• INSTRUCTIONS FOR THE TASK: Please write out the data exactly, line by line.

*** EXERCISE DATA ***

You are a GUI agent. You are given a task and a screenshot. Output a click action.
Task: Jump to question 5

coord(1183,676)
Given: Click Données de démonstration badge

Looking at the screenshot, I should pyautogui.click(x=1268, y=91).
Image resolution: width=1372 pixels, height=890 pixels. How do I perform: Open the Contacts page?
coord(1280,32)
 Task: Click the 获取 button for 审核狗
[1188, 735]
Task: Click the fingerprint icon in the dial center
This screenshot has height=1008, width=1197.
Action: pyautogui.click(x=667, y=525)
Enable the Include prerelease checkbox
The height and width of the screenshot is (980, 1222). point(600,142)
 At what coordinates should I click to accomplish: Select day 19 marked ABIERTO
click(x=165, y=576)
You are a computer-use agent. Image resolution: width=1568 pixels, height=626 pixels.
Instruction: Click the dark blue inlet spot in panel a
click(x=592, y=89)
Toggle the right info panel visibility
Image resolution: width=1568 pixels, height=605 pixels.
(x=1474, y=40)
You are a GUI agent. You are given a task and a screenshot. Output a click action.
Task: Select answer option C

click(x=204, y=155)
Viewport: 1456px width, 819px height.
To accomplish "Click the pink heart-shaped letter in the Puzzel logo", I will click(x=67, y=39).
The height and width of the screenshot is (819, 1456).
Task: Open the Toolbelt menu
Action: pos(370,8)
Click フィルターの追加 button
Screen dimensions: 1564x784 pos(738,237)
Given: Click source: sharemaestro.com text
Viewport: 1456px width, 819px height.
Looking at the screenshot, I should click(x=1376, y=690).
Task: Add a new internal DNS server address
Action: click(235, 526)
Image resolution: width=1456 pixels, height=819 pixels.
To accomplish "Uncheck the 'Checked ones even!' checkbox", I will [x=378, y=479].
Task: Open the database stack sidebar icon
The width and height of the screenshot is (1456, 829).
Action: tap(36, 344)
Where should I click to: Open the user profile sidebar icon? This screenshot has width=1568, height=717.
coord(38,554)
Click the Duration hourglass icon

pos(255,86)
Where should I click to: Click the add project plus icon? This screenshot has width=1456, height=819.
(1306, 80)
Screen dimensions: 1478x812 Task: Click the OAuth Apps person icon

*** End of EXERCISE DATA ***

• EXERCISE SOLUTION:
You are a GUI agent. You are given a task and a screenshot. Output a click action.
Task: Jump to question 5

coord(1183,676)
Given: Click Données de démonstration badge

Looking at the screenshot, I should pyautogui.click(x=1268, y=91).
Image resolution: width=1372 pixels, height=890 pixels. How do I perform: Open the Contacts page?
coord(1280,32)
 Task: Click the 获取 button for 审核狗
[1188, 735]
Task: Click the fingerprint icon in the dial center
This screenshot has height=1008, width=1197.
Action: pyautogui.click(x=667, y=525)
Enable the Include prerelease checkbox
The height and width of the screenshot is (980, 1222). point(600,142)
 At what coordinates should I click to accomplish: Select day 19 marked ABIERTO
click(x=165, y=576)
You are a computer-use agent. Image resolution: width=1568 pixels, height=626 pixels.
Instruction: Click the dark blue inlet spot in panel a
click(x=592, y=89)
Toggle the right info panel visibility
Image resolution: width=1568 pixels, height=605 pixels.
(x=1474, y=40)
You are a GUI agent. You are given a task and a screenshot. Output a click action.
Task: Select answer option C

click(x=204, y=155)
Viewport: 1456px width, 819px height.
To accomplish "Click the pink heart-shaped letter in the Puzzel logo", I will click(x=67, y=39).
The height and width of the screenshot is (819, 1456).
Task: Open the Toolbelt menu
Action: pos(370,8)
Click フィルターの追加 button
Screen dimensions: 1564x784 pos(738,237)
Given: Click source: sharemaestro.com text
Viewport: 1456px width, 819px height.
Looking at the screenshot, I should click(x=1376, y=690).
Task: Add a new internal DNS server address
Action: click(235, 526)
Image resolution: width=1456 pixels, height=819 pixels.
To accomplish "Uncheck the 'Checked ones even!' checkbox", I will [x=378, y=479].
Task: Open the database stack sidebar icon
The width and height of the screenshot is (1456, 829).
Action: tap(36, 344)
Where should I click to: Open the user profile sidebar icon? This screenshot has width=1568, height=717.
coord(38,554)
Click the Duration hourglass icon

pos(255,86)
Where should I click to: Click the add project plus icon? This screenshot has width=1456, height=819.
(1306, 80)
Screen dimensions: 1478x812 Task: Click the OAuth Apps person icon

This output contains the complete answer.